== Aim ==
Render the lines as a two-column CSV with the headers instruction and action. Begin at the line that contains "The height and width of the screenshot is (458, 960)." and stop after the line that contains "point(916,740)". Give one row per text and its answer, with each value in a single quoted field and line breaks replaced by spaces.

A block of data
---*---

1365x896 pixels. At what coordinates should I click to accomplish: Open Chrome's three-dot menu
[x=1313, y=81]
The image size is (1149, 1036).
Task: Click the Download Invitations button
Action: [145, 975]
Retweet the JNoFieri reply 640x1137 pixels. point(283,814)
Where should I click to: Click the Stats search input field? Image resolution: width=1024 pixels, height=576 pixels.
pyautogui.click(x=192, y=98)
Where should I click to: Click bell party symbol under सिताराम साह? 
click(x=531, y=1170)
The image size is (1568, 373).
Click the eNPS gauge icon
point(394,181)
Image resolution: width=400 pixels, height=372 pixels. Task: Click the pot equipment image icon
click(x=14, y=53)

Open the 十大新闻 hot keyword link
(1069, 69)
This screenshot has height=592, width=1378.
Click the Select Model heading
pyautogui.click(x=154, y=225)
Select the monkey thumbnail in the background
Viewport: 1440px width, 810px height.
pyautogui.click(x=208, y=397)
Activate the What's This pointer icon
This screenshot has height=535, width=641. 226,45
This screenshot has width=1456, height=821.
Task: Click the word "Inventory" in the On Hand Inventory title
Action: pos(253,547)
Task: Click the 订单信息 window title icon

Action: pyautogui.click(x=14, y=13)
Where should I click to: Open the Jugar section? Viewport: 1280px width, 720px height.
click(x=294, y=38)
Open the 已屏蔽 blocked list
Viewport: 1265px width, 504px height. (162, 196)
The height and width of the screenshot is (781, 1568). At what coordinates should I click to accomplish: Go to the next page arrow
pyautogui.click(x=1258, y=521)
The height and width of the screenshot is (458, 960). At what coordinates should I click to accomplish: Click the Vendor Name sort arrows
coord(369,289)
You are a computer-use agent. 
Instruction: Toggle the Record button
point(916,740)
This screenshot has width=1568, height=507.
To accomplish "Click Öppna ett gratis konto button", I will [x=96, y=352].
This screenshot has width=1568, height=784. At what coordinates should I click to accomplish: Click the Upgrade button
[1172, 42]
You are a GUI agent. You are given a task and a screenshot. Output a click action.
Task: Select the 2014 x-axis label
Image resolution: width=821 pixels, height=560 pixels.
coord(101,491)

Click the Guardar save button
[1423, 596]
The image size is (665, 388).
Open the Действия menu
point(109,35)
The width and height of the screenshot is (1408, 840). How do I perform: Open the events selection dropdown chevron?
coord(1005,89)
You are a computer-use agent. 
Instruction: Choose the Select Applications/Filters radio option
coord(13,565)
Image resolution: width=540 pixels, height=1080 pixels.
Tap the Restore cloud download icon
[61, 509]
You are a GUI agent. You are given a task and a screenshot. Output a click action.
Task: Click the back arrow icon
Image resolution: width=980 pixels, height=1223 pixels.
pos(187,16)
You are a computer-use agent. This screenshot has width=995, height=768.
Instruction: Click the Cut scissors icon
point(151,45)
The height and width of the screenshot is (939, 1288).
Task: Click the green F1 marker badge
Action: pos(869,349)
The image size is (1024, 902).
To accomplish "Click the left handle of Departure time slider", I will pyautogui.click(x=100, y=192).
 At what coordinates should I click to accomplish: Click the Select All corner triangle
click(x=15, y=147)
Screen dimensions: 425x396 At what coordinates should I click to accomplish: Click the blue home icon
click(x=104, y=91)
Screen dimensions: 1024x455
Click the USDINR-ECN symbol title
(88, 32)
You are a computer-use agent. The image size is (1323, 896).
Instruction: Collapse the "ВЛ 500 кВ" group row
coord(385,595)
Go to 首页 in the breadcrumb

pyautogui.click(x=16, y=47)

---*---

== In response ==
instruction,action
"The height and width of the screenshot is (458, 960). At what coordinates should I click to accomplish: Click the Vendor Name sort arrows","coord(369,289)"
"You are a computer-use agent. Instruction: Toggle the Record button","point(916,740)"